Kim Yong Chol, center, former North Korean military intelligence chief and a close aid to leader Kim Jong Un, walks out of a building after meeting with U.S. Secretary of State Mike Pompeo. Photo / AP
Kim Yong Chol, center, former North Korean military intelligence chief and a close aid to leader Kim Jong Un, walks out of a building after meeting with U.S. Secretary of State Mike Pompeo. Photo / AP
North Korean leader Kim Jong Un complained of "US hegemonism" to Russia's visiting Foreign Minister yesterday, as one of his top lieutenants was in New York trying to pave the way for a summit with President Donald Trump.
Kim told Sergei Lavrov that he hopes to boost co-operation with Russia,which has remained largely on the sidelines in recent months as Kim has reached out diplomatically to the United States as well as to South Korea and China.
"As we move to adjust to the political situation in the face of US hegemonism, I am willing to exchange detailed and in-depth opinions with your leadership and hope to do so moving forward," Kim told Lavrov.
His comments came as senior North Korean envoy Kim Yong Chol was in New York for talks with US Secretary of State Mike Pompeo on the planned summit.

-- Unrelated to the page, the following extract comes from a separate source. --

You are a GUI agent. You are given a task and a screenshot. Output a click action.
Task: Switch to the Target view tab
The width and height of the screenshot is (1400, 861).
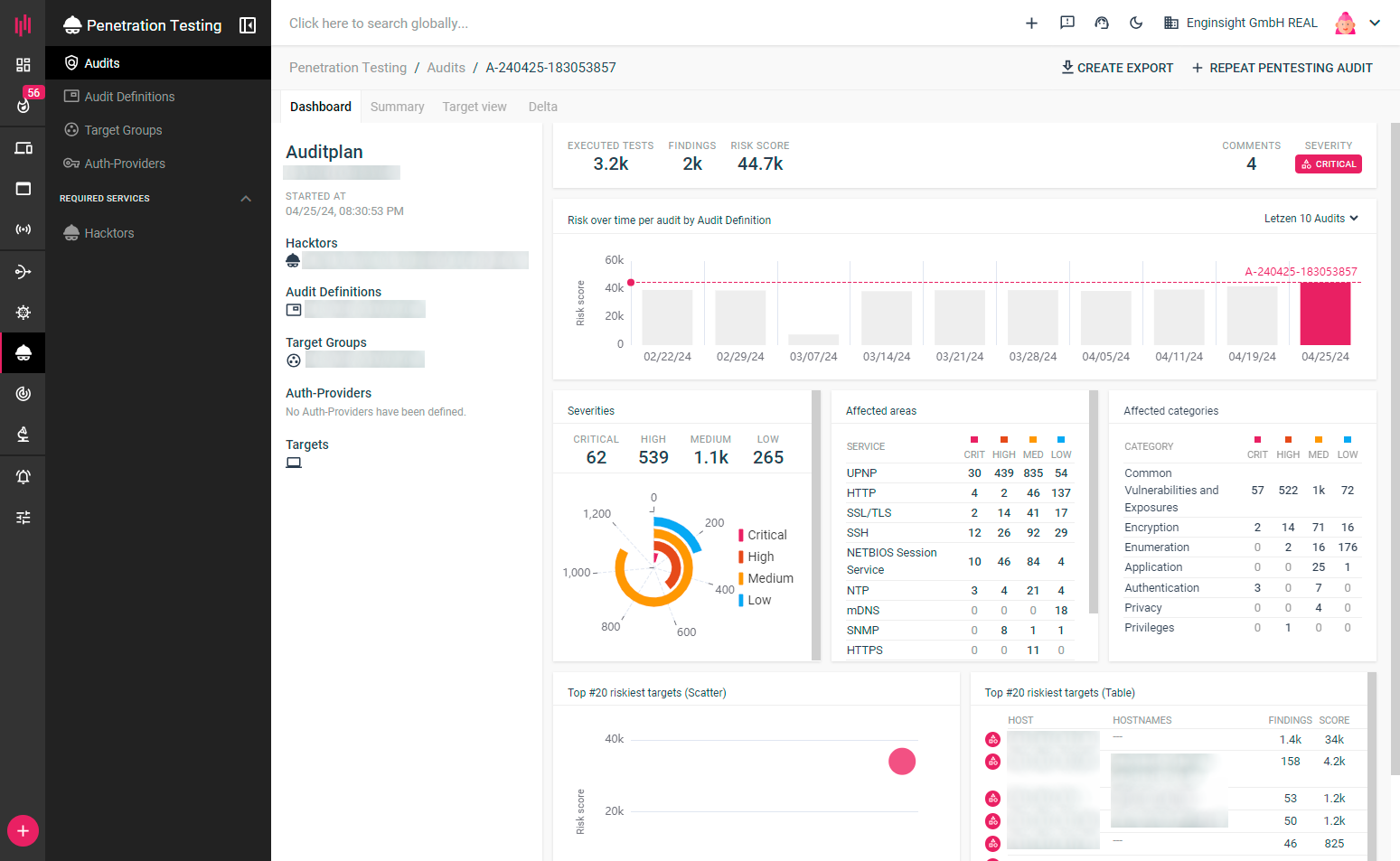click(474, 107)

After his meeting with Kim Yong Chol, Pompeo said "real progress" has been made in the last three days toward setting the conditions needed for Trump and Kim Jong Un to have a successful summit in Singapore. Still, Pompeo said he doesn't yet know whether the meeting will proceed on the announced date of June 12 and that he believes North Korea's leaders are contemplating a different path forward that would allow their nation to more fully integrate into the international community.
Kim Yong Chol, the highest-level North Korean official to visit the US in 18 years, plans to travel to Washington to convey a personal letter by Kim Jong Un to Trump.
Kim Jong Un's comment on US hegemonism wasn't carried by the North's official Korean Central News Agency, which targets an external audience. The agency quoted Kim as saying that the North's willingness for the "denuclearisation of the Korean Peninsula still remains unchanged" but also that the process should be on a "stage-by-stage basis by founding a solution to meet the interests of each other".
North Korea and Russia share a border and have relatively cordial relations that President Vladimir Putin has seemed to want to develop further. But Russia has kept a low profile as Kim has emerged on to the world stage this year, meeting twice with Chinese President Xi Jinping and South Korean President Moon Jae In.